Il y en a une vingtaine (un chiffre qui fluctue). Cette population vient du monde entier : d'Afrique, d'Europe centrale ou de l'est... "mais pas d'Ukrainiens", fait remarquer le bénévole. "Ces derniers ont un traitement qui n'est pas le même. On est un peu écoeuré par les discours politiques actuels, qui jouent à la France terre d'accueil, à la générosité... parce que c'est l'Ukraine. Alors qu'ils ont depuis des années fait des choses pas très propres sur le plan de l'accueil des demandeurs d'asile.
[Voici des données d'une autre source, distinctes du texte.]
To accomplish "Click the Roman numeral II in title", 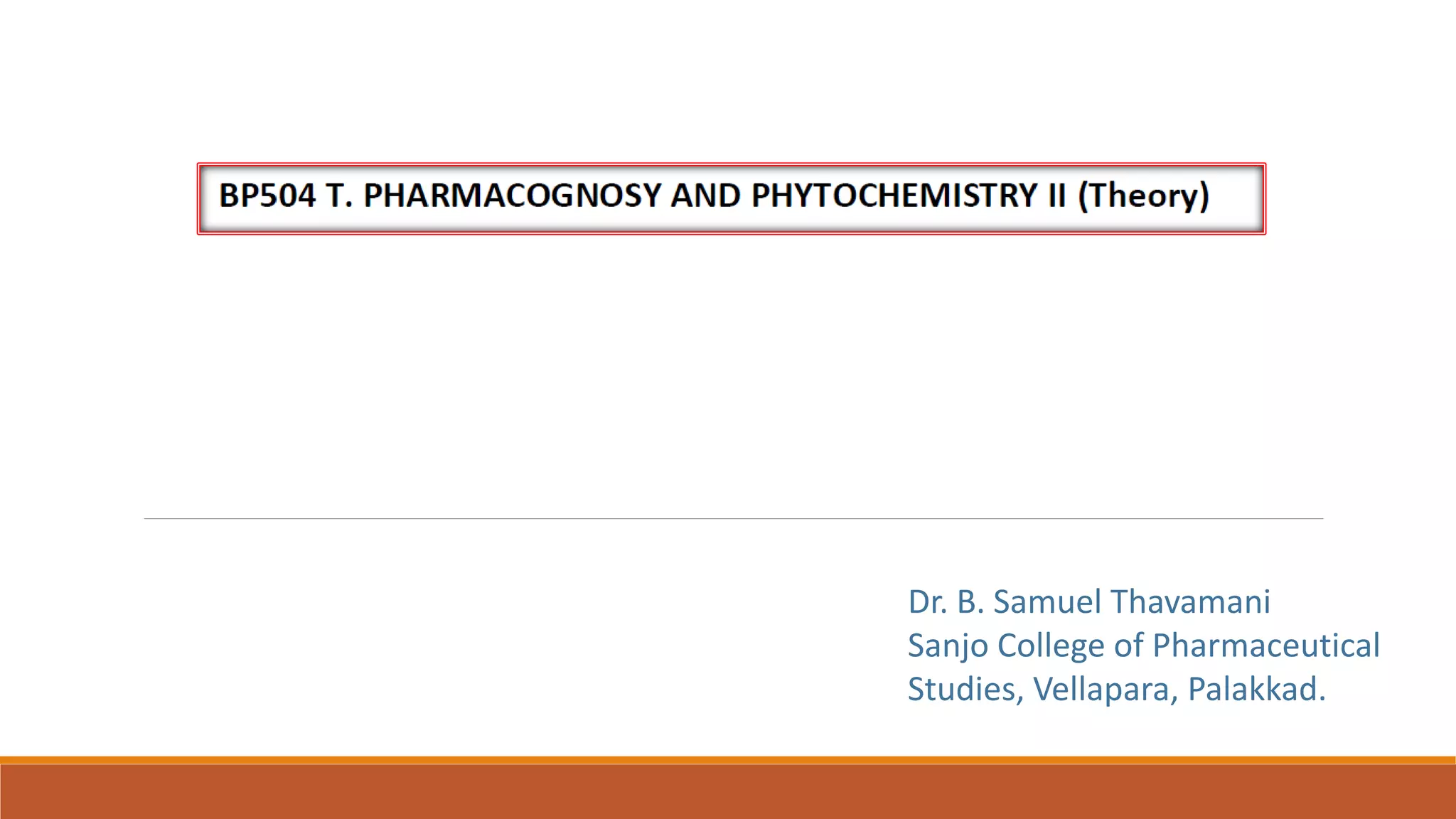I will click(x=1057, y=196).
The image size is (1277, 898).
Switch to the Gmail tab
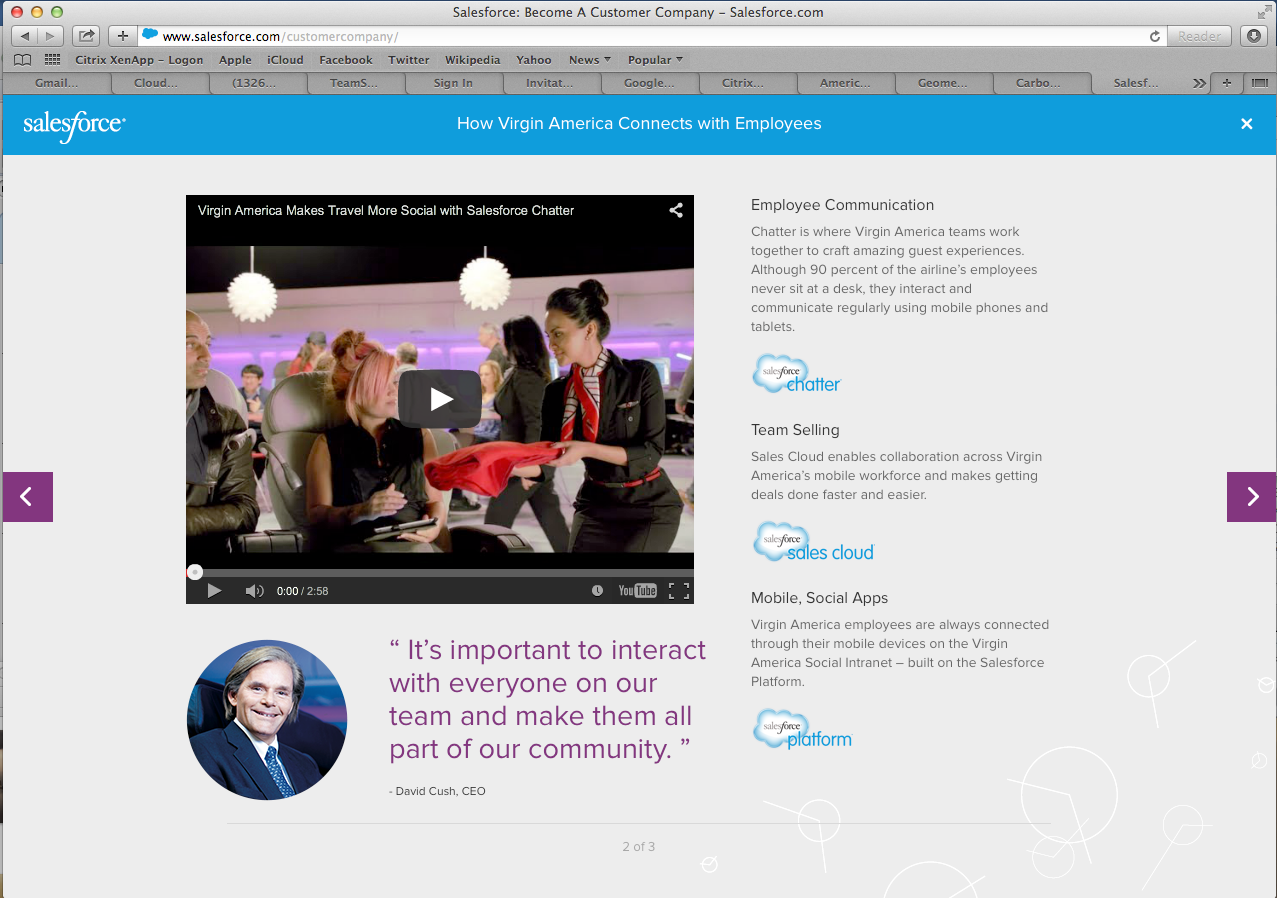[x=56, y=83]
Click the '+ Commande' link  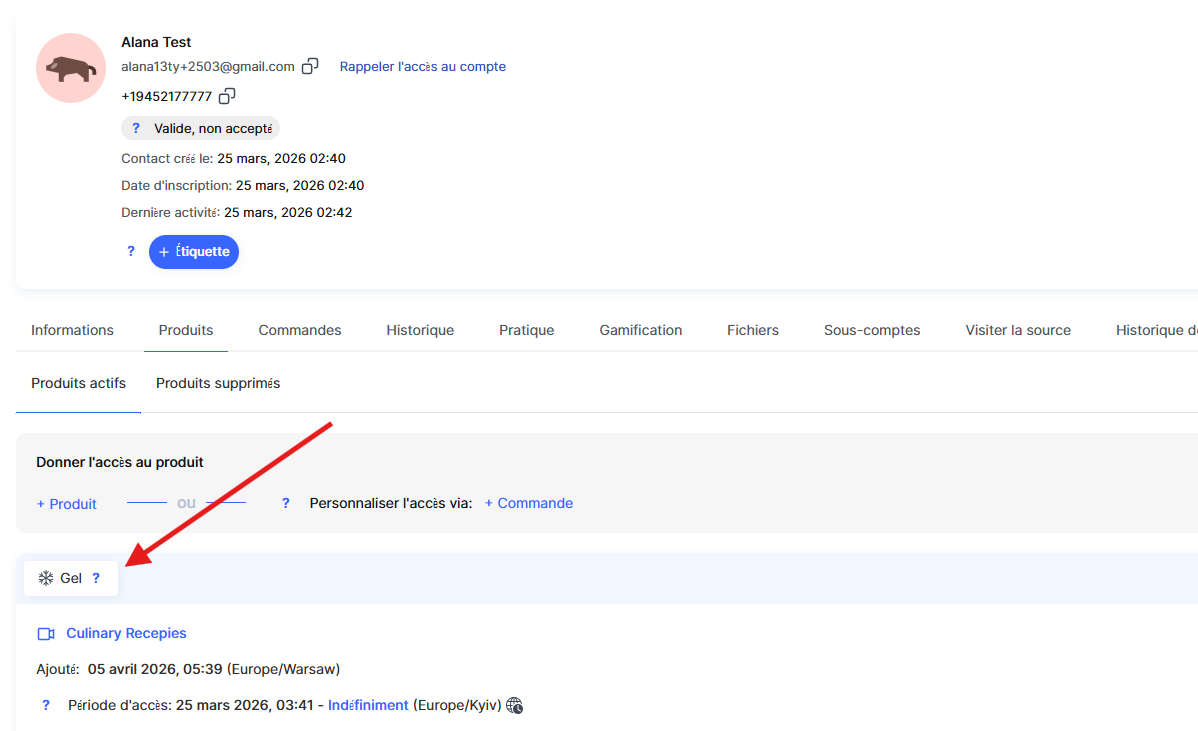[x=529, y=503]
À Calais, à Reims, partout : déchirer des tentes, empêcher des associations de travailler." Des actes ("qui ont été faits et qui le sont encore actuellement") aux antipodes de leurs discours, donc.
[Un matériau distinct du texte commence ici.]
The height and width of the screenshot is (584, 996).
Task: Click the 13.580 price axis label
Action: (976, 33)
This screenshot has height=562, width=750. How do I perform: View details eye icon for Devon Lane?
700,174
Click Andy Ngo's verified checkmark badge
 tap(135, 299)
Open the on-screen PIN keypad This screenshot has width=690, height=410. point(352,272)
Un "deux poids-deux mesures manifeste". Mais le bénévole se veut "clair : qu'on accueille et secoure les Ukrainiens en détresse, évidemment que c'est normal et très bien. On serait les premiers à leur venir en aide, certains de nos amis dans les Ardennes sont d'ailleurs de train de le faire. Mais ce qu'on constate, c'est qu'il y a peut-être un tout petit peu d'hypocrisie... J'ai du mal à entendre Valérie Pécresse de générosité et d'accueil aujourd'hui parce que c'est l'Ukraine, alors qu'hier, elle balançait des choses assez horribles sur les demandeurs d'asile. Et je ne parle pas de l'autre dont je me refuse à prononcer le nom..."
Appel aux bonnes volontés
Le message que veut faire passer le collectif, c'est que les personnes dont il a la charge "continuent d'être âgées, mais aussi des femmes et des enfants. Fragiles. Qui ont passé tout l'hiver sous des tentes. C'est de l'inhumanité. Il n'y a pas d'autres noms. Et c'est même, je pense, hors-la-loi quand on regarde les conventions sur l'accueil et sur le droit d'asile. La France aurait les moyens de ne pas laisser dehors ces gens, qui sont en danger. "
"Il faudrait ouvrir des centres d'accueil au lieu d'entasser les gens dans des hôtels qui coûtent très cher... Pour les prendre en charge de manière responsable et humaine. La politique actuelle est tout à fait irresponsable et dangereuse. On laisse faire depuis trop longtemps le monde associatif. Qui fait ce qu'il peut, mais qui ne peut pas tout faire..." Un problème resté trop longtemps invisibilisé.